Task statement: Copy out every line in the entries below that includes "after".

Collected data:
[Start of section]
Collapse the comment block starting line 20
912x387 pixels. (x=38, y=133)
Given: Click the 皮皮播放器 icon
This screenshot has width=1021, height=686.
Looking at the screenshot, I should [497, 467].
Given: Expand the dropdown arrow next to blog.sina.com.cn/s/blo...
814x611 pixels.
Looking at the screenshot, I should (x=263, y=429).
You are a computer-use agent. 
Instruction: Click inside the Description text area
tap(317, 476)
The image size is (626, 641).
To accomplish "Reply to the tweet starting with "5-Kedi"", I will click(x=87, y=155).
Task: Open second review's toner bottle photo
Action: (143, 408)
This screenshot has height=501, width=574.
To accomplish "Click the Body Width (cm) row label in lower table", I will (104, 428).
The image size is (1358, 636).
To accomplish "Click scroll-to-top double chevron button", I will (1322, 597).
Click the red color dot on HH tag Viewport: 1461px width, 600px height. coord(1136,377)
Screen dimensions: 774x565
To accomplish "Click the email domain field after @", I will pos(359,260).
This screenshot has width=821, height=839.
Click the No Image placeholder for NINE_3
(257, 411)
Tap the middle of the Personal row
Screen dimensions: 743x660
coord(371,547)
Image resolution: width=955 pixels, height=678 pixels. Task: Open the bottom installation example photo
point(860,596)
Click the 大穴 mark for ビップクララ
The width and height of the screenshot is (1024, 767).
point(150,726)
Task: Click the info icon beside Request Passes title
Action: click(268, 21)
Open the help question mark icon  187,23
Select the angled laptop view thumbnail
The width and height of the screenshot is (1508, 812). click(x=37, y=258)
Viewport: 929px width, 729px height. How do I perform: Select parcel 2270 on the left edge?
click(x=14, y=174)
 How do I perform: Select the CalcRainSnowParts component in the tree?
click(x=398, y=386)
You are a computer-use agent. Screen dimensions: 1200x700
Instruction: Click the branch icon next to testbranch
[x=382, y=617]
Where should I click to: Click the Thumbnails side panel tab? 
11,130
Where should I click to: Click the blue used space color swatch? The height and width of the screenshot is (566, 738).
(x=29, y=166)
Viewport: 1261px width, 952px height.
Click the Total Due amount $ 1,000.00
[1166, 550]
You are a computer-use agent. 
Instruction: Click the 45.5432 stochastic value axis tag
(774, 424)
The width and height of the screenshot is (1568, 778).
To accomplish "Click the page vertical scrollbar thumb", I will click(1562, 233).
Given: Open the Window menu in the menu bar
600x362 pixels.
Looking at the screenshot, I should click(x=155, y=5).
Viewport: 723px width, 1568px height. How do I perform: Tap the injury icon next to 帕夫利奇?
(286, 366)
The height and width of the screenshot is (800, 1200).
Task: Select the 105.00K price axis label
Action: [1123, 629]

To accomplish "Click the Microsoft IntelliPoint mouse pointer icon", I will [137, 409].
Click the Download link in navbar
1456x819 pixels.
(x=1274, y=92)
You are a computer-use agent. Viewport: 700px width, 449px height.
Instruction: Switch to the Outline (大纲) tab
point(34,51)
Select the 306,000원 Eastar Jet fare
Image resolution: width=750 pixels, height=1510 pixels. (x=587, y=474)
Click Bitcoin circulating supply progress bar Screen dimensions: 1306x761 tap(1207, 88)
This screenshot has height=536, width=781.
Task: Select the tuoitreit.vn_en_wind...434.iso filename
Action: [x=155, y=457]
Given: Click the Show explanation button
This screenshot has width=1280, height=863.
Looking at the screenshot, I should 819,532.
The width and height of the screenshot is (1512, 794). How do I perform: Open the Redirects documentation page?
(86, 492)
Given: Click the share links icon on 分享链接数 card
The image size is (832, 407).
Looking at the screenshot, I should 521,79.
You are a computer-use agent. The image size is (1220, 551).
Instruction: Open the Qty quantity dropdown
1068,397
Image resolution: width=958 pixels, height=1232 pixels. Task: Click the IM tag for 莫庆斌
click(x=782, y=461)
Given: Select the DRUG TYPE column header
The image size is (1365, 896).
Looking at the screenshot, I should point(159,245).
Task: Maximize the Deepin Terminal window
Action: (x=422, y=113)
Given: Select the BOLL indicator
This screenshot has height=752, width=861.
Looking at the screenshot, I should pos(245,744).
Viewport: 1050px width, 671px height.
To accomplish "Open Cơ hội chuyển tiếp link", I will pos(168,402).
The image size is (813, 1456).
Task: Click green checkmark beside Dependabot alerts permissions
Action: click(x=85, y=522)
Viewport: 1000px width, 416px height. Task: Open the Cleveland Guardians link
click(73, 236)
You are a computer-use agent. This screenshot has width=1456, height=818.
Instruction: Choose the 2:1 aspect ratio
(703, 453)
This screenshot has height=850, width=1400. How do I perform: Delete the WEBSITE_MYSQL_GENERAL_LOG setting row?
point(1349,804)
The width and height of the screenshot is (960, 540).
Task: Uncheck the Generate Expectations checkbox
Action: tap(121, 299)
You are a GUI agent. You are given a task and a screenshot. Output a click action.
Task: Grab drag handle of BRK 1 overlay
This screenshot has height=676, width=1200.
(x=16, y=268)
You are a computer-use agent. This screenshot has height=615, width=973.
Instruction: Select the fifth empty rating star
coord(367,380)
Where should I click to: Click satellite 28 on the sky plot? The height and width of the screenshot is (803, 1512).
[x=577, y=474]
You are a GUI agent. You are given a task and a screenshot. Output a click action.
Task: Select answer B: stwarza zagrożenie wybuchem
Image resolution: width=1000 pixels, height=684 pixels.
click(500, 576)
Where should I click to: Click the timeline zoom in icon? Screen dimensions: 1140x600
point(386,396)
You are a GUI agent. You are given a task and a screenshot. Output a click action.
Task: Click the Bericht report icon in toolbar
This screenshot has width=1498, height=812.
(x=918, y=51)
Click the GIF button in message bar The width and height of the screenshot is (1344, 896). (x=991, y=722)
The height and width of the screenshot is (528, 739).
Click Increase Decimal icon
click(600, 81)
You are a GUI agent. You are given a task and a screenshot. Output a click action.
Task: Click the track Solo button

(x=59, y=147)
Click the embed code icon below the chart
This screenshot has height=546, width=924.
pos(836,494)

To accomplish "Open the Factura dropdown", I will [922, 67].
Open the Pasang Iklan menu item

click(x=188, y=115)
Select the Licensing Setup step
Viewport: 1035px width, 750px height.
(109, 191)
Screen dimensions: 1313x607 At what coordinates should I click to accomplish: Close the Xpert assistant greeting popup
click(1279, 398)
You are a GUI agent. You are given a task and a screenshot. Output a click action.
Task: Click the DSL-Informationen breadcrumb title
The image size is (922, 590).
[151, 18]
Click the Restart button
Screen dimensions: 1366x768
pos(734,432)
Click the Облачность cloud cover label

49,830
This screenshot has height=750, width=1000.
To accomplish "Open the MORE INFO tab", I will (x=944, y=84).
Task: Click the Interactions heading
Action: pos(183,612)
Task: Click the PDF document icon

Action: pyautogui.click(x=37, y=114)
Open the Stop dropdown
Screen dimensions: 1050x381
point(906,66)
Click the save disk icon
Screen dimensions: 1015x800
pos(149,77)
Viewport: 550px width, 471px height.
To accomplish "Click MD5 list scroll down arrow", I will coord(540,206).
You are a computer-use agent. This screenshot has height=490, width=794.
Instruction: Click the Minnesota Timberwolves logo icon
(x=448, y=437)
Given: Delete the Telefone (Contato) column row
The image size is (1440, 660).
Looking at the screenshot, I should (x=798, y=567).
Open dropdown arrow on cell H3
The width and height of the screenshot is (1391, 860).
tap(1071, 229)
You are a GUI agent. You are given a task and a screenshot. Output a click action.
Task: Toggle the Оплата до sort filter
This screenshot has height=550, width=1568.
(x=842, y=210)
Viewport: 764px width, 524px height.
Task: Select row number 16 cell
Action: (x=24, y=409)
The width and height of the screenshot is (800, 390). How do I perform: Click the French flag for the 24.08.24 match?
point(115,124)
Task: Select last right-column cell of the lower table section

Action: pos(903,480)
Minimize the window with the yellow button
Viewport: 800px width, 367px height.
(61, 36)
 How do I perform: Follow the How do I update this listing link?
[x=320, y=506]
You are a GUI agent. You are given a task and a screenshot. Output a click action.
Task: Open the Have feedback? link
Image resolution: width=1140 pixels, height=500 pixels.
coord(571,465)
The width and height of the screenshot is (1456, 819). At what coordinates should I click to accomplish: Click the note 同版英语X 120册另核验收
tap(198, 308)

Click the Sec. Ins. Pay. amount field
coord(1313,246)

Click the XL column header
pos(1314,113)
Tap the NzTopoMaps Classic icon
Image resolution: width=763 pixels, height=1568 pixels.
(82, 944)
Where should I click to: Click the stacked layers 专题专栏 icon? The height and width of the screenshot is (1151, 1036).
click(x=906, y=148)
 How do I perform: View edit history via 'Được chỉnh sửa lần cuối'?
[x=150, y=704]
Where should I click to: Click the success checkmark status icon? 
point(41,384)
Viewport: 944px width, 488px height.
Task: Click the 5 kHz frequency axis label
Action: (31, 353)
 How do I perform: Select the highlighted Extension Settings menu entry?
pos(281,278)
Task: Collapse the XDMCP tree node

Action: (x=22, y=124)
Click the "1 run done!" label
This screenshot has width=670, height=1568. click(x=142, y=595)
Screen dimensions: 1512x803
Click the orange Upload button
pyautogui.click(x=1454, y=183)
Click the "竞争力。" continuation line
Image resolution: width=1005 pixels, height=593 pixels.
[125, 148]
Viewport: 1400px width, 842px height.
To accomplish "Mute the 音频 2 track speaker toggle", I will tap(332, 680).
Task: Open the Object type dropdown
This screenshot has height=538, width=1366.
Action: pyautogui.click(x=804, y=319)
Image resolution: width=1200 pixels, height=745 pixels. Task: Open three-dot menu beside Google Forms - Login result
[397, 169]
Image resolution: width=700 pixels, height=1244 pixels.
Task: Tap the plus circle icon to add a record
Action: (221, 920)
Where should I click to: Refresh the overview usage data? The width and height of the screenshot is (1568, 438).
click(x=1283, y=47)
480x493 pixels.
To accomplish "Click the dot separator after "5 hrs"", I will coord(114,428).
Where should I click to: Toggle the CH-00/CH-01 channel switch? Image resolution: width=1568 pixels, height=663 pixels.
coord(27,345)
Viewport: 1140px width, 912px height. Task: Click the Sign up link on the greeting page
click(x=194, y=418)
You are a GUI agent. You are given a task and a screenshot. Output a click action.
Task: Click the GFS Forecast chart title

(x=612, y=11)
[End of section]
Output for this exercise:
To accomplish "Click the email domain field after @", I will pos(359,260).
To accomplish "Click the dot separator after "5 hrs"", I will coord(114,428).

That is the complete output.